6話
新キャラが出ますよ〜
〜9月6日 AM7:30〜
「お嬢様。今日は何をなさいますか?」
とある日の朝、私は沙知さんの用意してくれた朝ごはんを食べ終え、処方されている薬を飲み終えた所で沙知さんはエプロン姿で聞いてきた。
「んー……今日は午前までだっけ講義」
「左様でございますお嬢様」
「うん。

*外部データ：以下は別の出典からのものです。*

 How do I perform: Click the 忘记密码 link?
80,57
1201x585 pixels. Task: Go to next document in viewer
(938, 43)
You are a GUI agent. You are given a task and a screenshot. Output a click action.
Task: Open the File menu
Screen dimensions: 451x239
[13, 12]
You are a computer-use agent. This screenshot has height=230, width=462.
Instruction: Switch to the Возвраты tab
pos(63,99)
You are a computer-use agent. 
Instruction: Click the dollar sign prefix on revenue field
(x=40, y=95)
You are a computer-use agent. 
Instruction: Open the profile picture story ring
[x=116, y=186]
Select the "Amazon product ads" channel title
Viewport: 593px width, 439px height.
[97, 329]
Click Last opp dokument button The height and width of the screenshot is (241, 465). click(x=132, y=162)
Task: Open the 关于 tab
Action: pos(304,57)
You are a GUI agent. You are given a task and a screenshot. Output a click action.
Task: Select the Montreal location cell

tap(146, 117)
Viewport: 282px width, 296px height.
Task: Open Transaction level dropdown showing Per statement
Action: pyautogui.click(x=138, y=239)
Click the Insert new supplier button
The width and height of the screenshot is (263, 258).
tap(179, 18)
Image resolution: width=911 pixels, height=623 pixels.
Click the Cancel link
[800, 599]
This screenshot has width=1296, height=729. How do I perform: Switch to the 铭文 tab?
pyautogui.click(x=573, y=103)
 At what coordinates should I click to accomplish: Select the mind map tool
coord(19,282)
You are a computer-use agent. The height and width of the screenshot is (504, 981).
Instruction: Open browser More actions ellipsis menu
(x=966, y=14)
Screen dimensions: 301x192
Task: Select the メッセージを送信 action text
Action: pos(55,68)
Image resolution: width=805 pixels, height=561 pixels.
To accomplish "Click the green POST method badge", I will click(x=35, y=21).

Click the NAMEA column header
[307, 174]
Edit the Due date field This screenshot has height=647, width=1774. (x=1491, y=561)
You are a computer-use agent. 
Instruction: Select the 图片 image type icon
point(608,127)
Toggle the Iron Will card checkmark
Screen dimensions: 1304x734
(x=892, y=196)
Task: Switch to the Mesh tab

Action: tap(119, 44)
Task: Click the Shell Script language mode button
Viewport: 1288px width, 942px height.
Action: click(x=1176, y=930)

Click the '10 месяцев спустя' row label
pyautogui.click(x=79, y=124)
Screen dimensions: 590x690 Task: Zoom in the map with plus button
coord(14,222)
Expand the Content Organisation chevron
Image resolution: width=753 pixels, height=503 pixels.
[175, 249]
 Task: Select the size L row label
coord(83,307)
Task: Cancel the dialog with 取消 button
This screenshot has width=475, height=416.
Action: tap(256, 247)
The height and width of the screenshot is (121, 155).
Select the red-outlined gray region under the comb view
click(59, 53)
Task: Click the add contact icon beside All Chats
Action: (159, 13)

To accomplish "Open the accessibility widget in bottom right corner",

じゃあ大学終わったら今日はインデスにログインするよ私」
「かしこまりました。では、車を用意致します」
「うん。お願い沙知さん」
「やっほー響〜。元気ー?」
「ん、おはよう桜子。軽く気だるいけど平気」
講堂に入ると、長い黒髪を紐で一つにまとめた和服姿の私の友人『香風 桜子』が手を振って挨拶をしてきたので、私も軽く手を振って返す。
「フッフッフ〜。響はちんまいからいつ見ても可愛いなぁ〜」
「体はちっちゃくても心は大きいからいいんですー。というか桜子が大きすぎるだけでしょ?」
桜子の言う通り、私はかなり小さく、150センチに届くかどうかという小ささだ。それに比べて桜子は女性なのに身長は180近くあり、出るところは出ているという所謂ないすばでぃーな奴だ。羨ましい。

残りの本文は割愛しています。